In this talk, I will describe a new approach to protecting sensitive data even when application code is buggy or malicious. The key ideas behind my approach are to separate the security and privacy concerns of an application from its functionality, and to use language-level information flow control (IFC) to enforce policies throughout the code.
This talk will cover LIO, an IFC-security language embedded in Haskell. LIO leverages Haskell's monads and strong type system to provide developers with a way to specify and enforce security policies on data. Building on LIO, I will then describe Hails, a server-side web framework that makes it easy to specify policies in a declarative way, alongside the application data model, and separate from the application functionality code. With Hails, developers can build server-side web applications that protect user date privacy and integrity, by construction.
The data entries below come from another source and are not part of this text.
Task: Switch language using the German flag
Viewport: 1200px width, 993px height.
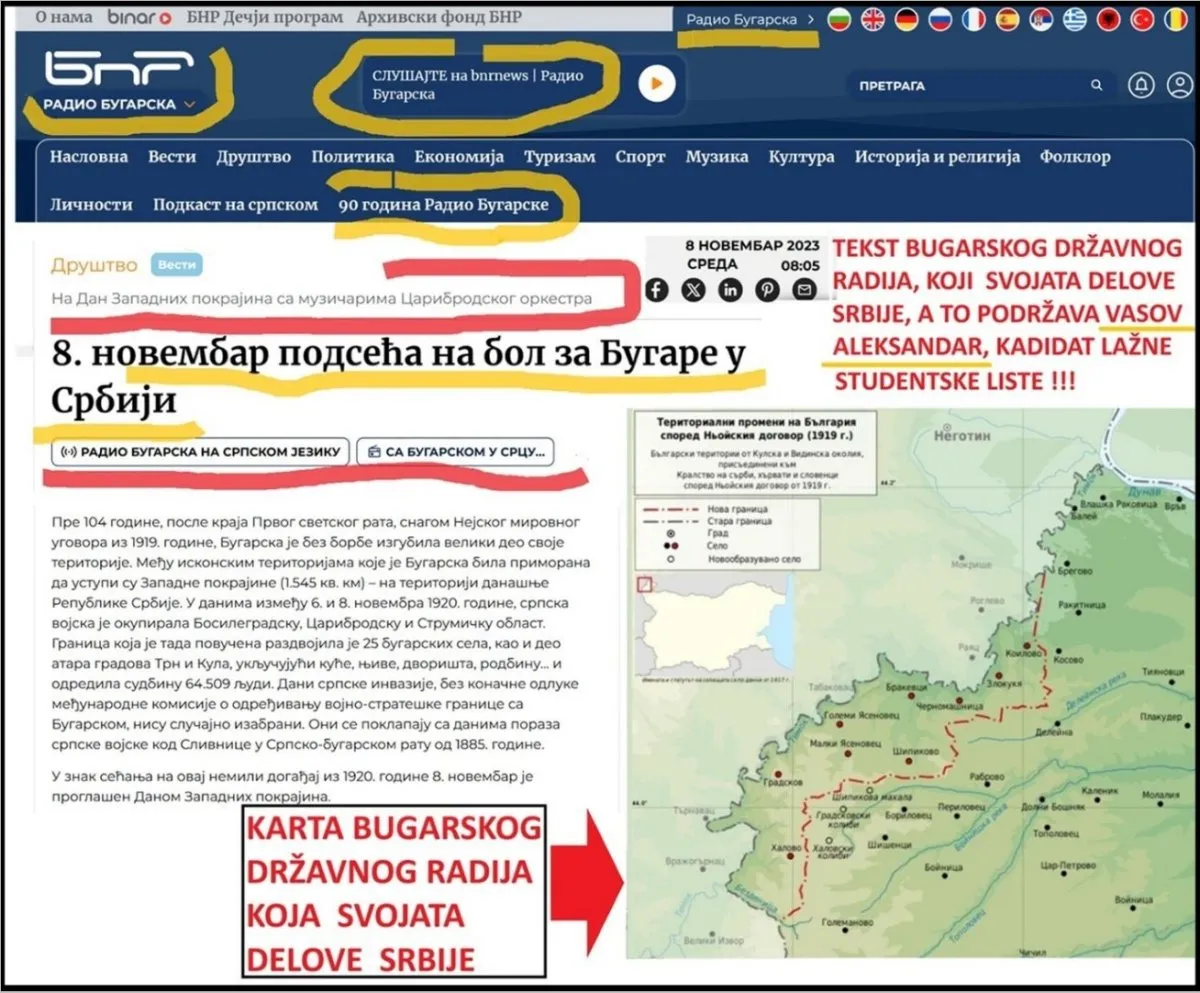Action: [x=907, y=19]
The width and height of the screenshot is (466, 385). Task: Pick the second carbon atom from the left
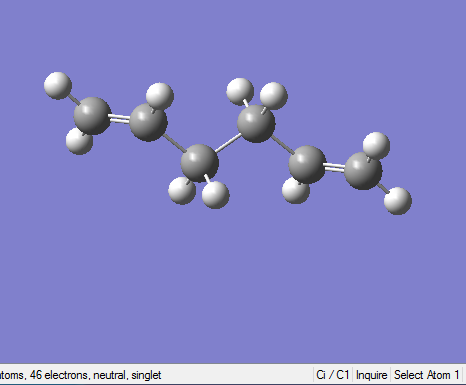(148, 122)
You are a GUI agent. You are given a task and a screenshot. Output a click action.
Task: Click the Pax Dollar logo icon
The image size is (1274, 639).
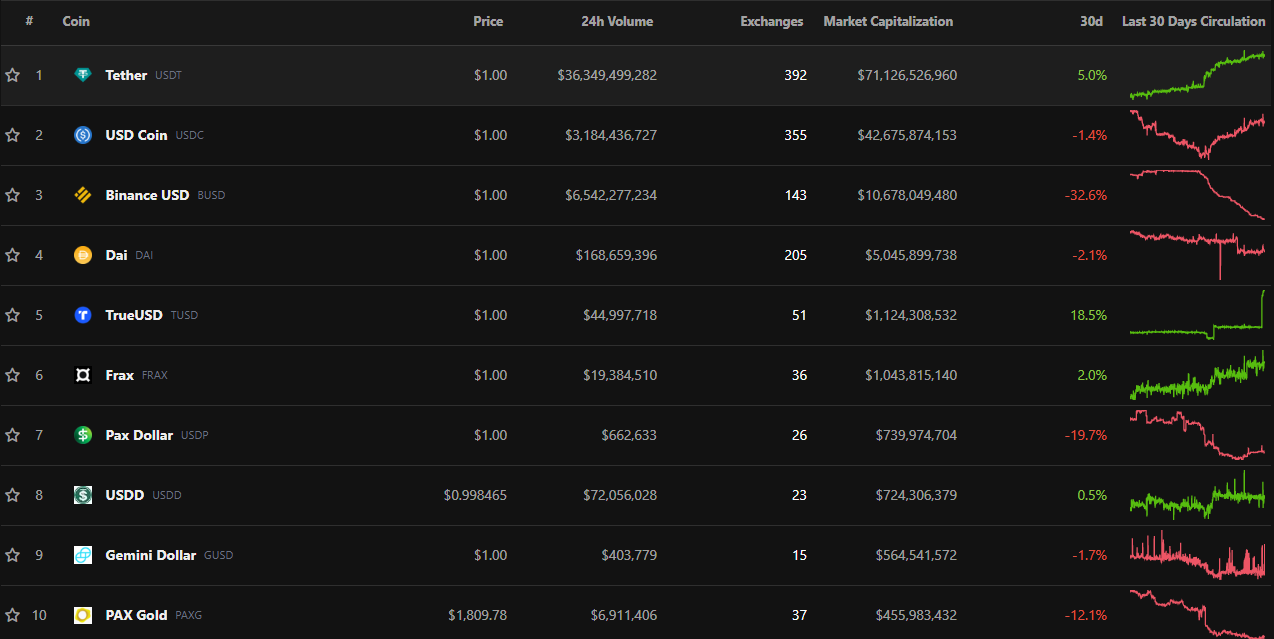(x=83, y=435)
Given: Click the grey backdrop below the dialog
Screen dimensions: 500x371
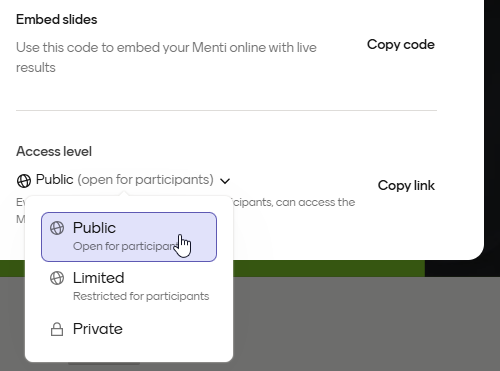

Deian Stefan is an Assistant Professor of Computer Science and Engineering at the University of California, San Diego and the Chief (Mad) Scientist at Intrinsic (formerly GitStar). He is interested in building principled and practical secure systems that leverage advances in programming language techniques. Deian works on several systems, including COWL, a browser confinement system designed for modern web applications, Hails, a security-centric framework for building web platforms, LIO, a dynamic information flow control system, and ESpectro, a security architecture for Node.js. At Intrinsic, he is putting much of this research into practice by building systems, tools, and languages that will ultimately make it easier for developers to build and deploy web applications with minimal trust.